Exercise instructions. Reproduce every entry word for word. Drop all pictures from the copy.

[Stored items]
————————
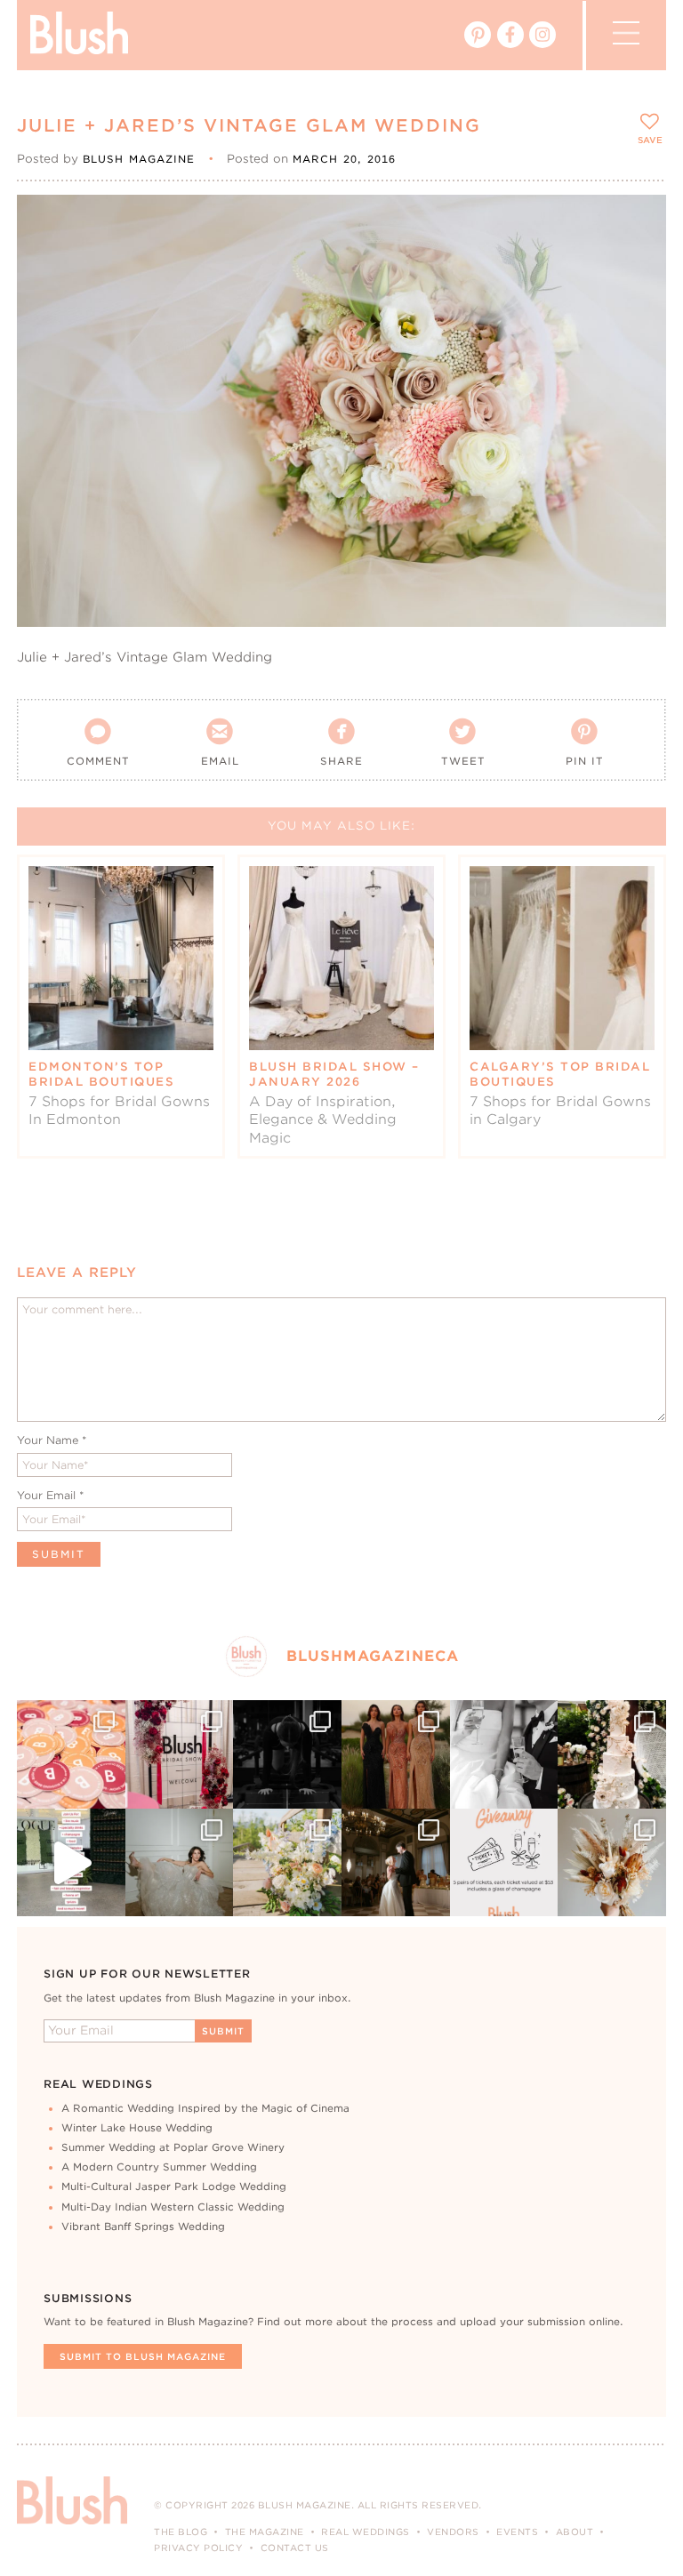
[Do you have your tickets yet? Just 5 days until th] (504, 1754)
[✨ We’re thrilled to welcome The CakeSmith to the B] (612, 1754)
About (575, 2531)
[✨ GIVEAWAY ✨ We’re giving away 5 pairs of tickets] (504, 1863)
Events (517, 2531)
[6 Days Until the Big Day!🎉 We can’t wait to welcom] (71, 1863)
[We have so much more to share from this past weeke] (71, 1754)
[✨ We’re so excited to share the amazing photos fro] (179, 1754)
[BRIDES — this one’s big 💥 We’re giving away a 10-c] (287, 1754)
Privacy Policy (198, 2547)
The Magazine (264, 2531)
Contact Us (295, 2547)
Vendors (453, 2531)
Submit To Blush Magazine (143, 2356)
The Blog (180, 2531)
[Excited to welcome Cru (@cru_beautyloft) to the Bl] (179, 1863)
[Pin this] (637, 263)
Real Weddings (365, 2531)
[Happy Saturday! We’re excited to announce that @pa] (612, 1863)
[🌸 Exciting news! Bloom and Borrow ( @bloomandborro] (287, 1863)
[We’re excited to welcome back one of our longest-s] (396, 1863)
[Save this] (637, 223)
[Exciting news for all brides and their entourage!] (396, 1754)
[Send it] (637, 304)
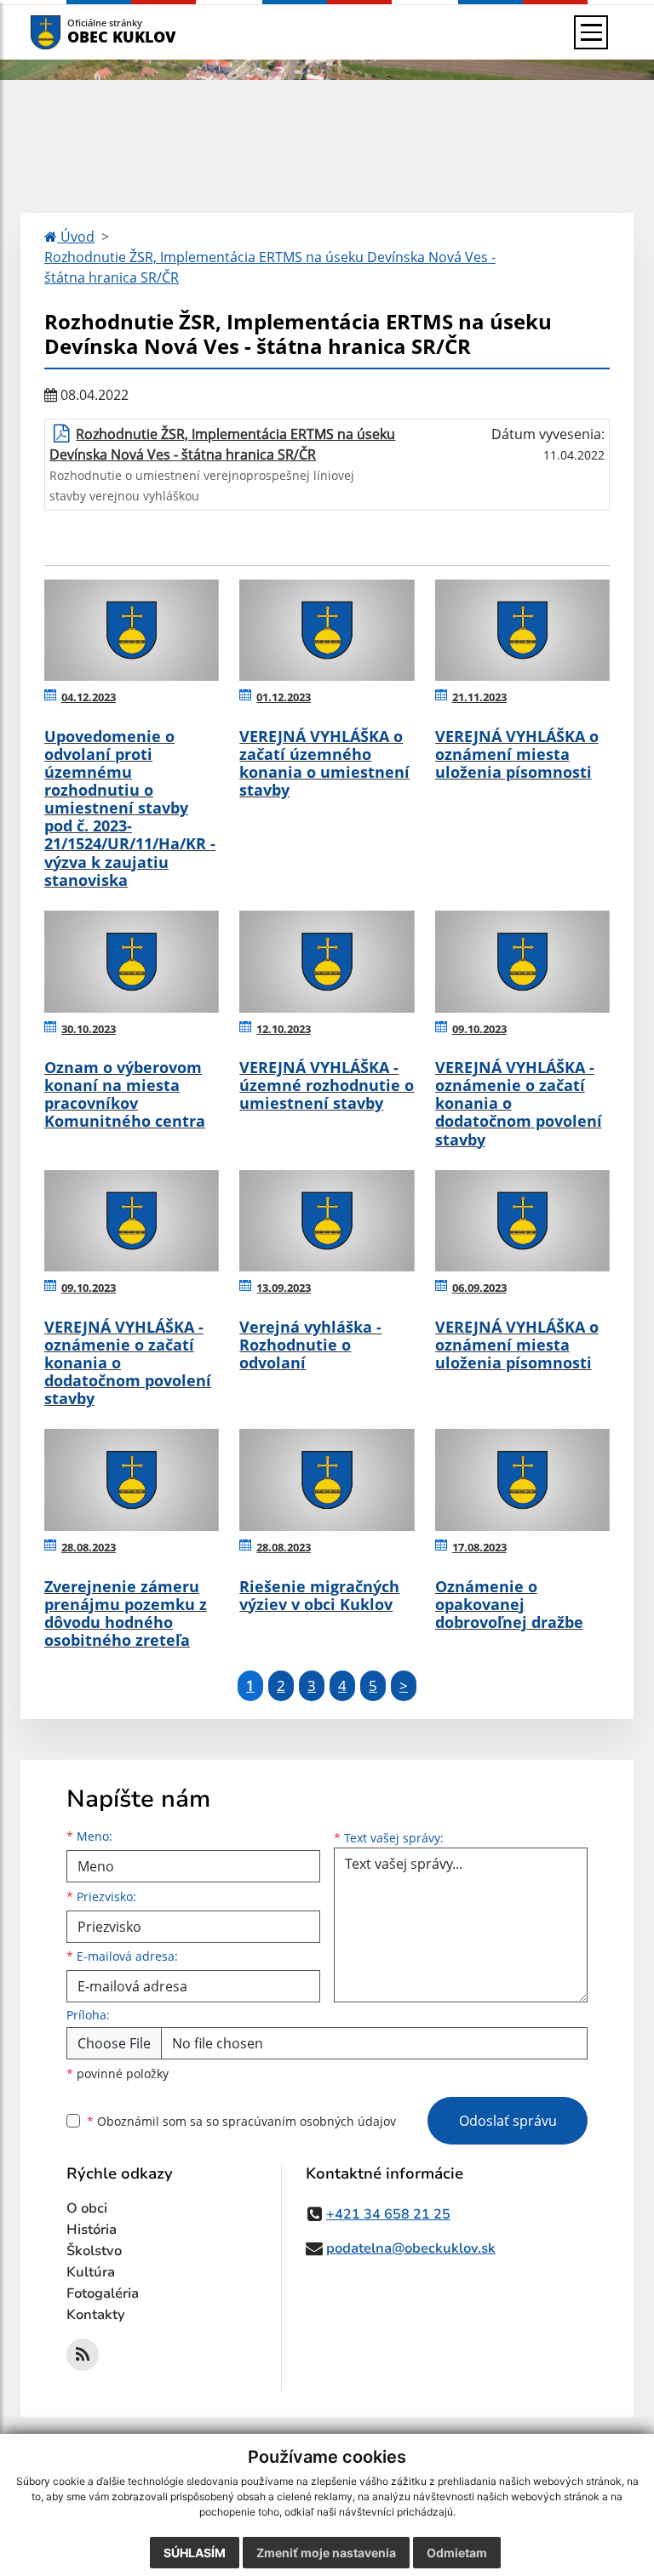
————————
Solution for this problem.
[Do you have your tickets yet? Just 5 days until th] (504, 1754)
[✨ We’re thrilled to welcome The CakeSmith to the B] (612, 1754)
About (575, 2531)
[✨ GIVEAWAY ✨ We’re giving away 5 pairs of tickets] (504, 1863)
Events (517, 2531)
[6 Days Until the Big Day!🎉 We can’t wait to welcom] (71, 1863)
[We have so much more to share from this past weeke] (71, 1754)
[✨ We’re so excited to share the amazing photos fro] (179, 1754)
[BRIDES — this one’s big 💥 We’re giving away a 10-c] (287, 1754)
Privacy Policy (198, 2547)
The Magazine (264, 2531)
Contact Us (295, 2547)
Vendors (453, 2531)
Submit To Blush Magazine (143, 2356)
The Blog (180, 2531)
[Excited to welcome Cru (@cru_beautyloft) to the Bl] (179, 1863)
[Pin this] (637, 263)
Real Weddings (365, 2531)
[Happy Saturday! We’re excited to announce that @pa] (612, 1863)
[🌸 Exciting news! Bloom and Borrow ( @bloomandborro] (287, 1863)
[We’re excited to welcome back one of our longest-s] (396, 1863)
[Save this] (637, 223)
[Exciting news for all brides and their entourage!] (396, 1754)
[Send it] (637, 304)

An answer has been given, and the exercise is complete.